Otra lectura de la obra es la del folletín decimonónico -que quizás a causa de una sobredosis de realismo, de verdad, puede provocar en el lector una falsa impresión de falsedad, de inverosimilitud-, en el que dos señoritos, Navia Peñal y Ricardo, encarcelados por estafa financiera (un asunto muy de actualidad) se compinchan, claro que a cambio de dinero, con dos lumpens -Aguirre, un gitano drogadicto, de noventa kilos y casi dos metros y Palomo, un preso enfermo de sida, diestro con la navaja, con la jeringuilla clavada todo el día en las venas y totalmente zumbado por las drogas-, para escapar de la cárcel. Desean realizar sus sueños. Unos para holgar -como colofón, como fuegos artificiales de sus míseras existencias, la mitad de ella transcurrida en las cárceles-con unas soñadas, despampanantes lumis, de preferencia mulatas.

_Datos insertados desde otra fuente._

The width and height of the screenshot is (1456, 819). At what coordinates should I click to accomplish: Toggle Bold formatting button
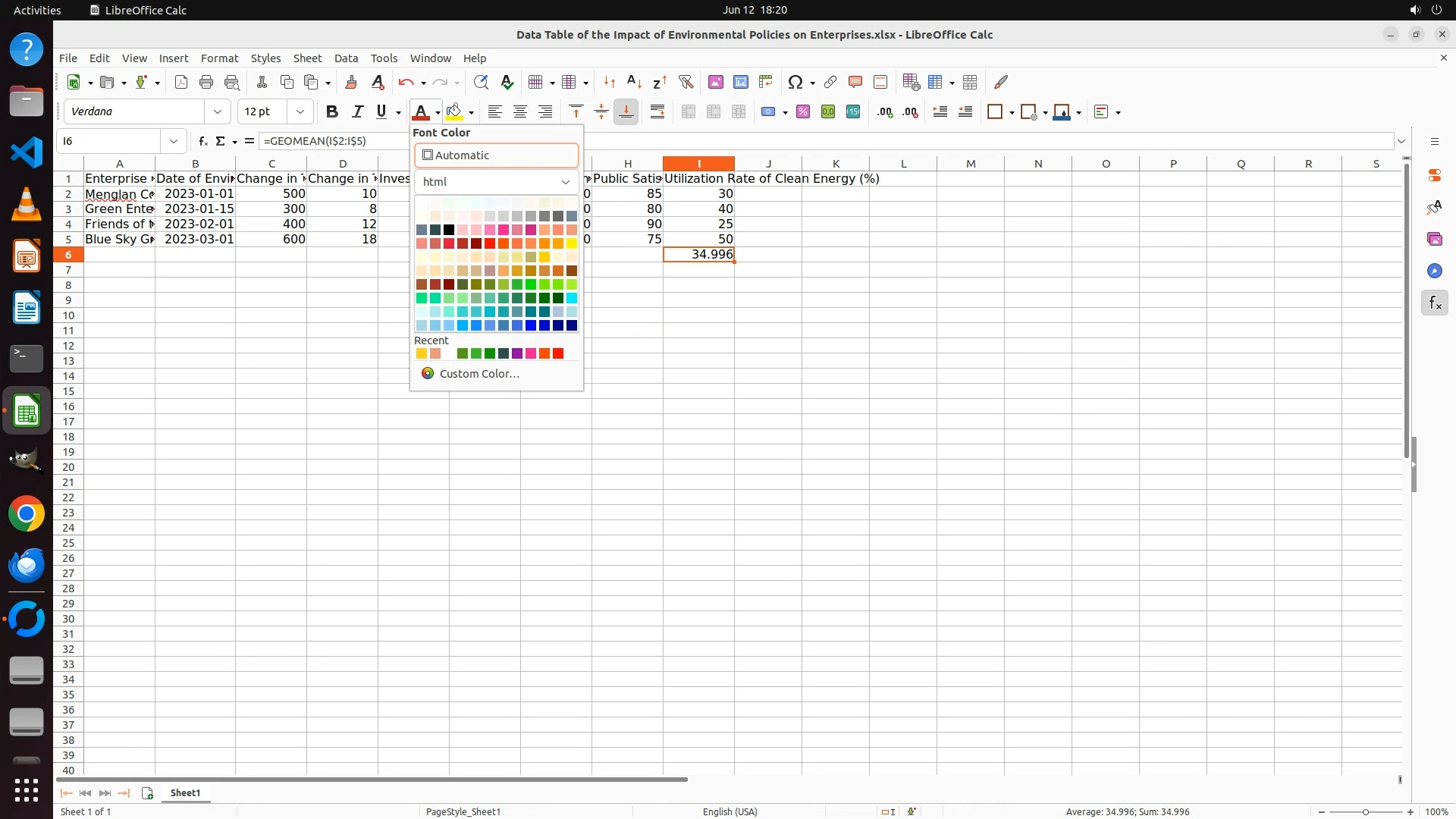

Y otros para escapar al paraíso de todos los evadidos con algo de dinero, a Latinoamérica. Esta fuga rocambolesca, con degollamiento de un funcionario de por medio, con extrema violencia, traiciones, con escenas del más negro humor, termina como el rosario de la aurora, a causa una inesperada delación, que remata la narración con un final sorprendente, irrisorio. Lo que demuestra que es el amor, incluso el lésbico, el que siempre mueve el motor de nuestras pequeñas historias.
La tercera lectura puede ser la de las amargas reflexiones del narrador y de los propios personajes de la narración sobre el mundo carcelario, sus vidas fracasadas, la función inútil de los carceleros, la ineficacia de los reglamentos y la falacia de los teóricos programas de reeducación e inserción en la vida civil de los presos.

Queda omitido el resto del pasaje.